### PROBLEM REQUIREMENTS
Write out again, word for word, the lines below from the one containing "You are a GUI" through the very last line. Leave out the pictures.

· · ·

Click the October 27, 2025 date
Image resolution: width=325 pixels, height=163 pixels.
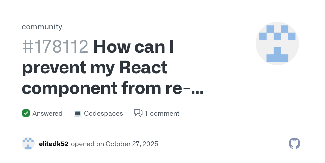click(x=132, y=144)
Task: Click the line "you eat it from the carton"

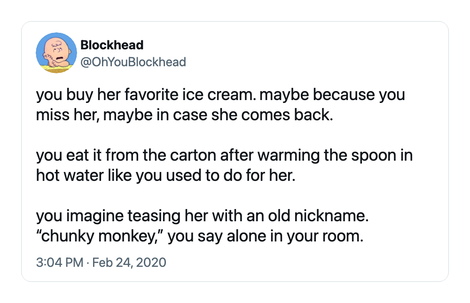Action: click(224, 155)
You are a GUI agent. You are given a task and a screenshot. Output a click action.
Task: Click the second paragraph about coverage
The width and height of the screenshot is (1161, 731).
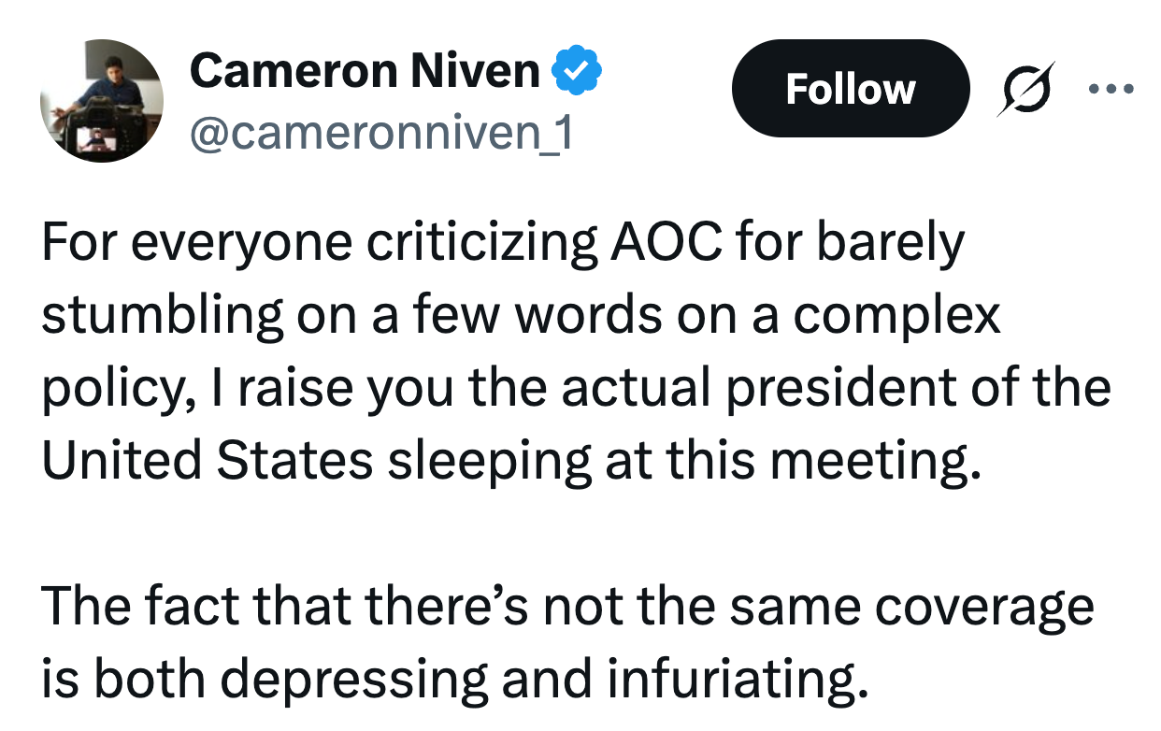pyautogui.click(x=561, y=643)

· · ·

### COMPLETED EXERCISE
You are a GUI agent. You are given a task and a screenshot. Output a click action.
Task: Click the second paragraph about coverage
The width and height of the screenshot is (1161, 731).
pyautogui.click(x=561, y=643)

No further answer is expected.